We’d like to take the opportunity to introduce you to one of our Honorable mention winners for our “Kurgi Observation Tower” competition – Frank Gibase and Grey Peterson from the United States!
Frank Gibase and Grey Peterson from the United States
Both of us met and studied together at the Georgia Institute of Technology School of Architecture. We went our separate ways for both graduate school (Frank to University of Michigan, Grey to Rice University) and professional work, but have remained close friends ever since. Currently, Frank works in Chicago and Grey in Atlanta, both for larger design firms which work on projects at a multitude of scales and programs. Our personal architectural interests vary, but we both share an affinity for the generic – how overlooked or unconsciously accepted norms may be teased out of design thinking and brought to the forefront.
Brief information about the projects that you/your company have been involved with. For instance, what scale have you focused on/preferred, any significant projects where the company/individuals have been involved?
As younger designers, we've fortunately had the opportunity to work on many different scales of projects – from a small retail bank to a tower. We work to involve ourselves with differing programs. It's fun, and gives us the opportunity to bring new ideas into separate program types.
What does architecture mean to you and what is the role of an architect in your society?
Architecture, for us, has always fundamentally been about problem understanding and solving. Our role as architects is to listen, observe, and study the problems and desires of the individuals, communities, and environments we design with, for, and within. For us, it's important that the architect sets aside predetermined notions of what a space should be and works with people to create truly bottom-up, program-driven, eco-social solutions.
Why do you participate in architecture vision competitions?
Being that both of us are recent graduates who are starting our professional careers, we both struggle at times to gain the level of authority desired in design projects at work. We see architecture vision competitions as frameworks for us to structure and explore ideas, while simultaneously creating a platform for us to advance our skill sets and hone our design sensibilities.

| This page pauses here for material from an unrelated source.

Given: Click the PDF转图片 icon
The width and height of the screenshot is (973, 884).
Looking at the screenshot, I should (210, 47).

What advice would you give to individuals who struggle to decide whether it would be beneficial for them to participate in architecture vision competitions?

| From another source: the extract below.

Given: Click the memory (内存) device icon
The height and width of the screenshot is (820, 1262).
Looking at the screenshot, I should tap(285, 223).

Every designer has a unique set of interests, ideas, and experiences. As mentioned earlier, architecture vision competitions can create the framework to explore ideas. While the breadth of competitions available in the digital age can be overwhelming, there is also abundant opportunity. Depending on the individual’s view of the framework, architecture vision competitions can be used to explore new topics through design or expand and question their predetermined understanding. We see architecture vision competitions as an opportunity to learn and explore, and that shouldn’t be a struggle. Use the privilege of opportunity and access to find a project with values and ideas that align or challenge yours and use that as a kickstart into design.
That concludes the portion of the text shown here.